CCR for black, white, and all defendants: [0.6856127886323268, 0.6666666666666666, 0.6725254394079556]

It appears that there is basically no overfitting.

PART 5: ADJUSTING THRESHOLDS

We basically want to find the thresholds for which the false positive rates are at parity. Let's see what the rates are for different thresholds.

In [27]:
compas_train_b_x, compas_train_b_y = get_x_y_split(compas_train_b, predictors)
compas_train_w_x, compas_train_w_y = get_x_y_split(compas_train_w, predictors)

# list of thresholds
thrs = [0.3, 0.4, 0.5, 0.57, 0.6, 0.7, 0.8]

FP_b = [getFPR_fit(my_model, compas_train_b_x, compas_train_b_y, thr) for thr in thrs]
FP_w = [getFPR_fit(my_model, compas_train_w_x, compas_train_w_y, thr) for thr in thrs]

print('FPR for black defendants:', FP_b)
print()
print('FPR for white defendants:', FP_w)
FPR for black defendants: [0.8432203389830508, 0.6754237288135593, 0.36610169491525424, 0.1788135593220339, 0.14491525423728813, 0.07203389830508475, 0.03898305084745763]

FPR for white defendants: [0.6464646464646465, 0.47575757575757577, 0.2101010101010101, 0.07878787878787878, 0.06161616161616162, 0.024242424242424242, 0.010101010101010102]
In [28]:
def PlotFPR(rates_b, rates_w, thrs):
    """
    Plot rate (FPR, FNR, CCR) on y axis and threshold on x axis.
    
    Keyword arguments:
    thrs -- list of thresholds
    rates_b -- FPR list for black defendants
    rates_w -- FPR list for white defendants
    """
    plt.plot(thrs, rates_b, label="black")
    plt.plot(thrs, rates_w, label="white")
    plt.title('FPR across thresholds')
    plt.xlabel('threshold')
    plt.ylabel('FPR')
    plt.legend()

We need to tweak the threshold for black defendants just a little:

In [29]:
thrs_detail = [0.51, 0.52, 0.53, 0.54, 0.55, 0.56, 0.57, 0.58, 0.59]
FP_b_new = [getFPR_fit(my_model, compas_train_b_x, compas_train_b_y, thr) for thr in thrs_detail]

print('FPR for black defendants for tweaked thresholds:', list(zip(thrs_detail, FP_b_new)))
FPR for black defendants for tweaked thresholds: [(0.51, 0.3254237288135593), (0.52, 0.29745762711864404), (0.53, 0.2584745762711864), (0.54, 0.24067796610169492), (0.55, 0.21525423728813559), (0.56, 0.20254237288135593), (0.57, 0.1788135593220339), (0.58, 0.16779661016949152), (0.59, 0.15508474576271186)]
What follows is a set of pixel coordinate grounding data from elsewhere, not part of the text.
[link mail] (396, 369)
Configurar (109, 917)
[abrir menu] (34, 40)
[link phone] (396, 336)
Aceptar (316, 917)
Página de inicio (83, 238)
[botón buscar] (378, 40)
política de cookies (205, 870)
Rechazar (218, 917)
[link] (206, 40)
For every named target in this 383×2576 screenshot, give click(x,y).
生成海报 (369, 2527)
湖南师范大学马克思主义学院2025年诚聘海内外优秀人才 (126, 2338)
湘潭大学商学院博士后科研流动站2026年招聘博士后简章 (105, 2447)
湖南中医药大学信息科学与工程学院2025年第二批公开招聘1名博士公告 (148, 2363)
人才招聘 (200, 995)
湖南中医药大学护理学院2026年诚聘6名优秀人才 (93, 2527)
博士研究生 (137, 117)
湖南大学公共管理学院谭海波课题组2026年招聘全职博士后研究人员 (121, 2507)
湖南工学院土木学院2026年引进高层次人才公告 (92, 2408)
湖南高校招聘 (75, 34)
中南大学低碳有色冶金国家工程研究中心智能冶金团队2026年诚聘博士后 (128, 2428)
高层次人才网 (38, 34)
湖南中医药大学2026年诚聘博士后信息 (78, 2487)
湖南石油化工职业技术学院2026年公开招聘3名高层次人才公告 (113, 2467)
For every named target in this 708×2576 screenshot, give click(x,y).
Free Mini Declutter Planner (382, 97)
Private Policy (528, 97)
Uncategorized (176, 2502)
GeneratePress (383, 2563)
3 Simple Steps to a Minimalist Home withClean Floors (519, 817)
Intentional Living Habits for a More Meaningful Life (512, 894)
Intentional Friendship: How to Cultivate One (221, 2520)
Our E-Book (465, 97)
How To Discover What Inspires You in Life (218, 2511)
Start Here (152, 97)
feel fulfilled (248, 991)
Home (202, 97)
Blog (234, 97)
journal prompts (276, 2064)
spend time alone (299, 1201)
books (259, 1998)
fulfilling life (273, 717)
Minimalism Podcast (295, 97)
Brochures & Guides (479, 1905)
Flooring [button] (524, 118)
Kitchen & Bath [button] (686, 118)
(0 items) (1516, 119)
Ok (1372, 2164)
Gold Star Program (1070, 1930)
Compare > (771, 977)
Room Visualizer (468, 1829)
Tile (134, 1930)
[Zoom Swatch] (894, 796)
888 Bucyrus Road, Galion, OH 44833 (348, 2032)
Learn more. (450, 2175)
Let's try to visualize the threshold at which the white and black demographic would be at parity.

In [30]:
PlotFPR(FP_b, FP_w, thrs)
plt.axvline(x=0.5, color="grey", ls="dashed")
plt.axhline(y=0.21, color="grey", ls="dashed")
plt.axvline(x=0.557, color="grey", ls="dashed")
plt.show()

thr = 0.557 seems about right.

Now the white and black demographic would be at parity. We'll compute the correct classification rate on the validation set.

In [31]:
compas_valid_x, compas_valid_y = get_x_y_split(compas_valid, predictors)
getCCR_fit(my_model, compas_valid_x, compas_valid_y, 0.557)
Out[31]:
0.669750231267345

(Note that we ignored everyone who wasn't white or black. That's OK to do, but including other demographics (in any way you like) is OK too).